祖父母の満州での話は、異国の地だし人も死ぬし、特に印象に残った。上の代の人たちの経験を聞いてみたくなった。
Posted by ブクログ
オーディブルで聴いた。
面白かった。
戦時中に満州に行った人の小説は初めて読んで、今でいう海外留学みたいな感じで、新しい環境に身を置いたら何か変わるのかも!みたいな期待を胸に満州に渡っていったのかなと思った。
八重は、満州から引き上げてくるときや、戦後の貧しい中で、よくそんなにたくさん子供が産めるなと思った。昔は避妊具なかったのか?私ならそんなときに子育てしてる自信ないから絶対に子供産まないと思う。
今だと両親共働きだと子供は保育園に預けるのが当たり前だけど、戦後まもなくだと保育園にも預けなかったのかーとか、色々すごいなと思った。
簡易宿泊所みたいな家、私は色々縛られなくていいなと思うけど、子供たち、孫たちは、定職に就く人はいなかったり、自殺したり宗教にはまったり、生きやすい人生ではなさそう。
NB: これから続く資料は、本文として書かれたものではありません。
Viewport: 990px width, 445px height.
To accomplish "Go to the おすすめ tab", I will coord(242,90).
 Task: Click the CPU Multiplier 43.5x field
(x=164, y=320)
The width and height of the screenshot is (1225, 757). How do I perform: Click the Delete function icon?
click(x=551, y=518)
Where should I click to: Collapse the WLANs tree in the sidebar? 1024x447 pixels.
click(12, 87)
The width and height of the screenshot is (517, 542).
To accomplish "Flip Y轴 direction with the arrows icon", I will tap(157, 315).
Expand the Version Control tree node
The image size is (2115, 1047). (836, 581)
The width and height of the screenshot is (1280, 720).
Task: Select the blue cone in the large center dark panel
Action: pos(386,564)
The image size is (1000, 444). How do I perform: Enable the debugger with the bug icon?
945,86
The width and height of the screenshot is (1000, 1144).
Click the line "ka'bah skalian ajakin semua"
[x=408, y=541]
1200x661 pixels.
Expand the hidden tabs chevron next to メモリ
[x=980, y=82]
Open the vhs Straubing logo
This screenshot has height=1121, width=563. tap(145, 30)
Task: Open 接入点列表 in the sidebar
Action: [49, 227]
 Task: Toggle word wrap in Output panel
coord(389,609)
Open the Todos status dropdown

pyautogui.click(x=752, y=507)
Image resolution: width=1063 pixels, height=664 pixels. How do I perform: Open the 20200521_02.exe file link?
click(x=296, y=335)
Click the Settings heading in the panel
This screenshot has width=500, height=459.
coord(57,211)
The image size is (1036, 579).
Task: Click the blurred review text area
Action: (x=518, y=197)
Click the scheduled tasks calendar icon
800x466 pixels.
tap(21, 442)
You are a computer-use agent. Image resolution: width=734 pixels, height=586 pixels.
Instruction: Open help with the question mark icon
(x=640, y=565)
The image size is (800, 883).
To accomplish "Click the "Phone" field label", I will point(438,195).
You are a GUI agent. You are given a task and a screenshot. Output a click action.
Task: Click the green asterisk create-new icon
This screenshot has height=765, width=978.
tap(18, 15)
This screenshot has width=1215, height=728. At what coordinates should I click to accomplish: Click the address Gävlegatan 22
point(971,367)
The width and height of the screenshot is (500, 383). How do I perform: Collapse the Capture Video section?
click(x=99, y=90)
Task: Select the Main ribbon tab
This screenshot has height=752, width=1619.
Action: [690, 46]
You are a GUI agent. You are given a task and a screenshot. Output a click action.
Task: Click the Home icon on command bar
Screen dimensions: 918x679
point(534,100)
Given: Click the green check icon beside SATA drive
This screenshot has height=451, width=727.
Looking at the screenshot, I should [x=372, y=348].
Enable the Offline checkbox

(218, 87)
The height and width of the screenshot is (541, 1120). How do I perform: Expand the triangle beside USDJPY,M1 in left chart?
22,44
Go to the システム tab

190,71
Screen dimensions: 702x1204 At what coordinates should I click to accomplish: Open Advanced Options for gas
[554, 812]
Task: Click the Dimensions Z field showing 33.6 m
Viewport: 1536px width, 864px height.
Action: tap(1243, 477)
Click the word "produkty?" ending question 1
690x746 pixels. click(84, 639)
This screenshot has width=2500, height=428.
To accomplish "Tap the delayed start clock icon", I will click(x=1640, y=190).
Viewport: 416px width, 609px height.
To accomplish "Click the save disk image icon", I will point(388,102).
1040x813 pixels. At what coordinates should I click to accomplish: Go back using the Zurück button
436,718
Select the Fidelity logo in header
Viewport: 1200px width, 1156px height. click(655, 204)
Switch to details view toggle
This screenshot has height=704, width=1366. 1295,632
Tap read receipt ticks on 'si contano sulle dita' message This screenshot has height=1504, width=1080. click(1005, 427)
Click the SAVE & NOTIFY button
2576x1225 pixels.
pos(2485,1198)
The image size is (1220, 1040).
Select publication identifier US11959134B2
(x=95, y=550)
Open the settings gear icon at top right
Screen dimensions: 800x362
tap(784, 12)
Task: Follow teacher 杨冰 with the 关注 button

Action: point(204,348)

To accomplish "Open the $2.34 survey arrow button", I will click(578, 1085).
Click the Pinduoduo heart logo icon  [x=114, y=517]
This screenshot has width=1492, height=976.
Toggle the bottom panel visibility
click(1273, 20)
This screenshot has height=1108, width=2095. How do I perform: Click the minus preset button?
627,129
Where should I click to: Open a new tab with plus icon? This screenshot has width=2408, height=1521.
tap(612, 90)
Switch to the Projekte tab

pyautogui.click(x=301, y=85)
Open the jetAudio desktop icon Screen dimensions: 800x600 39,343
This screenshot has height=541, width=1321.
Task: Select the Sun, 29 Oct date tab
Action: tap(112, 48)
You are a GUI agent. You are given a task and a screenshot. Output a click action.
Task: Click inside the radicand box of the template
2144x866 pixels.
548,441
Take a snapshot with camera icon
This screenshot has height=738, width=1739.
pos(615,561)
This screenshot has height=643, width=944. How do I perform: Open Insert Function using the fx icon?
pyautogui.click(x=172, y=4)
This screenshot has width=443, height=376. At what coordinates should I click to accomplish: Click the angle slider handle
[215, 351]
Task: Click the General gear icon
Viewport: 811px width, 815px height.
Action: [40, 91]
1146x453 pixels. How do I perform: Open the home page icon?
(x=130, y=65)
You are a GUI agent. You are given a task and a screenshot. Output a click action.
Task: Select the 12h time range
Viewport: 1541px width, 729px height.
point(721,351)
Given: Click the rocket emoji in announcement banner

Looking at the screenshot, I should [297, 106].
まぁ、サラリーマンなどの勤め人は合わなそう。子供たちが会社や組織に勤めるのが向いてないのって、自営業の家庭あるあるなのかな?と思った。
満州時代の食堂の人と、再会できたらよかったのに、できないところがリアル。
「どこか遠くにいけば、何かが変わると思うけど、何も変わらないよ」みたいなことを八重が言うんだけど、30代の今なら、なんとなくその意味がわかる気がする。20代の時に読んだら、ピンと来なかったと思う。